» PROBLEM REQUIREMENTS:
Copy the listing below word for word, from the line with "Click the Encryption" to the line with "Action: coord(289,14)", both included.

» MATERIAL PROVIDED:
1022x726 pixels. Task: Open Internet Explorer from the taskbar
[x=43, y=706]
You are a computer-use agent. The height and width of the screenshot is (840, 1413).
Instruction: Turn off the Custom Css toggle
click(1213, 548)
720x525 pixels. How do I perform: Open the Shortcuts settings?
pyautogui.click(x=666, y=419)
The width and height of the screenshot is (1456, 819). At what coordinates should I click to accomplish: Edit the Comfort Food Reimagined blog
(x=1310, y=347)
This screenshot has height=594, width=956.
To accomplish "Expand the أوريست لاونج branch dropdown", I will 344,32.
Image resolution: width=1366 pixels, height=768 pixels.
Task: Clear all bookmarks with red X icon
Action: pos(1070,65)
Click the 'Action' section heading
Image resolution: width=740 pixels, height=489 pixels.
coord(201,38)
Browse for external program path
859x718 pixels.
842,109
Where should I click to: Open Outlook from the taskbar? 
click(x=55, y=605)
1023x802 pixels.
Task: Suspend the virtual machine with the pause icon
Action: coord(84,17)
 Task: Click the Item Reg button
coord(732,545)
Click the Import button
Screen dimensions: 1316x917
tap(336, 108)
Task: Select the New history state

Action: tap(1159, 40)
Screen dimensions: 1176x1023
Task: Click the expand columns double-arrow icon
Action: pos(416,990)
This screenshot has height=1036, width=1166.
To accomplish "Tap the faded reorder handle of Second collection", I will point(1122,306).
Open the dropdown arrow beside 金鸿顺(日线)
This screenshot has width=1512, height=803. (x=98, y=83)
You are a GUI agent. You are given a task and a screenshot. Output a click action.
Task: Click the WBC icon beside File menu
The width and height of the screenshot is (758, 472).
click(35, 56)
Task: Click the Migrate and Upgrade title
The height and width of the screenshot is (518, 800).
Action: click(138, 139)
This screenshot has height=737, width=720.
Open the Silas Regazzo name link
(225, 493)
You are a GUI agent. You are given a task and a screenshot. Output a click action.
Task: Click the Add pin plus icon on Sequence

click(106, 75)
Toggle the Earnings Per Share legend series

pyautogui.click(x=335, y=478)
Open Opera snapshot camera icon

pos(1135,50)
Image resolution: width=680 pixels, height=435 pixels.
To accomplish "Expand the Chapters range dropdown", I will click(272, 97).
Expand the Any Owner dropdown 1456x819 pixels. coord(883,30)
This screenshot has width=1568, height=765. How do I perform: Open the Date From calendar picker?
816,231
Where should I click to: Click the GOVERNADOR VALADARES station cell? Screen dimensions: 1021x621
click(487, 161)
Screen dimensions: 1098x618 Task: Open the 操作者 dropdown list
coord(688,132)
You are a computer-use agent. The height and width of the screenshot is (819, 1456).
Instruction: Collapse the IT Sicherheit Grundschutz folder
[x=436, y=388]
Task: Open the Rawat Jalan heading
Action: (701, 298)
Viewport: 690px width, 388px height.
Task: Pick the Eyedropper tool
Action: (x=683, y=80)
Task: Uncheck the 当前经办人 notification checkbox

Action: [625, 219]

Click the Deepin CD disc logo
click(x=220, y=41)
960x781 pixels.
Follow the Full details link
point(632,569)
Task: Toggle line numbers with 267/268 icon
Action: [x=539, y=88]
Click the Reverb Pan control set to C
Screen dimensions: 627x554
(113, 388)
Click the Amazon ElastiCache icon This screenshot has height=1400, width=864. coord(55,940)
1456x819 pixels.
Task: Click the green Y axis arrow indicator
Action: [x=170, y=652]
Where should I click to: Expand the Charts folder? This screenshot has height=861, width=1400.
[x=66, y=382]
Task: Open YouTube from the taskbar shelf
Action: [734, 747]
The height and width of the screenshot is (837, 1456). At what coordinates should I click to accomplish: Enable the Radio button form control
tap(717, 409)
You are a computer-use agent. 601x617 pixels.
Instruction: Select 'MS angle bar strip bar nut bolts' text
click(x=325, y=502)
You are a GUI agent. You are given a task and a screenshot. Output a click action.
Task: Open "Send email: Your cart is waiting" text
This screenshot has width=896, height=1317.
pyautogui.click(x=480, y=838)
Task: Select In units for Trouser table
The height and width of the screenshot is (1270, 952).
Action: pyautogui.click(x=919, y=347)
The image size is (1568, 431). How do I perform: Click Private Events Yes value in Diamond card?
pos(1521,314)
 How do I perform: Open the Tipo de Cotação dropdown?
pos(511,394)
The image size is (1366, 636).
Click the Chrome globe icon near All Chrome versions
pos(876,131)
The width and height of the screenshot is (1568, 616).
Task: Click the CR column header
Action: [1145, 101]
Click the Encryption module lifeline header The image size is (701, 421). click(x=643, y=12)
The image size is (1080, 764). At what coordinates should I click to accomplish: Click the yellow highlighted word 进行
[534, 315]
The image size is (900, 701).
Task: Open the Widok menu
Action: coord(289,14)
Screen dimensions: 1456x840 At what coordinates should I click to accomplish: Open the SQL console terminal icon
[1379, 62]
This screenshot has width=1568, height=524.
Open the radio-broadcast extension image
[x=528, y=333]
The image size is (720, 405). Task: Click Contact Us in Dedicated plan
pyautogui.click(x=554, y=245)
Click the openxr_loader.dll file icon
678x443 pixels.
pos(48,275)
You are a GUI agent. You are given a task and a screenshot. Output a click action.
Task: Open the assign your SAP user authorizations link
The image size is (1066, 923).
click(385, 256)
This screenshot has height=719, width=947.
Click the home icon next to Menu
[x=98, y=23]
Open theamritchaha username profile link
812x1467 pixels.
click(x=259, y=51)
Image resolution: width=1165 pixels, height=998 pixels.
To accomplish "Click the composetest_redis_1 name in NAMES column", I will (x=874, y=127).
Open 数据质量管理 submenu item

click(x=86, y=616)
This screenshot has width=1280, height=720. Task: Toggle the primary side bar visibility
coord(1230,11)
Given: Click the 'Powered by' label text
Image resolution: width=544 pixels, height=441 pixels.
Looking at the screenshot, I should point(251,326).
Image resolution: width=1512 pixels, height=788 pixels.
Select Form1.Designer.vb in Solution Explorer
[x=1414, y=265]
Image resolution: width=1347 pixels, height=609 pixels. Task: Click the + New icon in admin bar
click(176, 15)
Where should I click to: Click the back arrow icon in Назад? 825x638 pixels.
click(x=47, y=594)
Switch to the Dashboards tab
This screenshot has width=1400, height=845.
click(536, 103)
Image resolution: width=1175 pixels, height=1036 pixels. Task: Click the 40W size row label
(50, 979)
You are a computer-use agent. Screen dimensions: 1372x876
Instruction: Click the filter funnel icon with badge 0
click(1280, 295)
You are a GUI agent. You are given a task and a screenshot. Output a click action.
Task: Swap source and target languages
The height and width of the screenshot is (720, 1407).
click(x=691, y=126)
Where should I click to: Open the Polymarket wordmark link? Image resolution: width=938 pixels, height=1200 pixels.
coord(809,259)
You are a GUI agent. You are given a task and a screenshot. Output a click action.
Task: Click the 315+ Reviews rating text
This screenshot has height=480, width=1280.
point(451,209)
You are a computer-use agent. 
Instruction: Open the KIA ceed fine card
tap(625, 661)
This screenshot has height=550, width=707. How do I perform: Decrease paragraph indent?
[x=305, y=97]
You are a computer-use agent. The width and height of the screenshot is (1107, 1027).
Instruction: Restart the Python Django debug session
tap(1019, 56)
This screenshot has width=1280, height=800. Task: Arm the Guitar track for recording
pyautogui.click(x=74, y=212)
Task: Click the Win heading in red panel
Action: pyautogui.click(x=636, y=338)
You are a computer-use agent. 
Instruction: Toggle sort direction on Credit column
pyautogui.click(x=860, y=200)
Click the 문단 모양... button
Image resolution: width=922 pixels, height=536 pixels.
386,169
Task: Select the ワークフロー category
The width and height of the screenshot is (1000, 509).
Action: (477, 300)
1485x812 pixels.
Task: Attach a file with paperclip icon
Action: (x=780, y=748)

» OUTPUT:
Click the Encryption module lifeline header The image size is (701, 421). click(x=643, y=12)
The image size is (1080, 764). At what coordinates should I click to accomplish: Click the yellow highlighted word 进行
[534, 315]
The image size is (900, 701).
Task: Open the Widok menu
Action: coord(289,14)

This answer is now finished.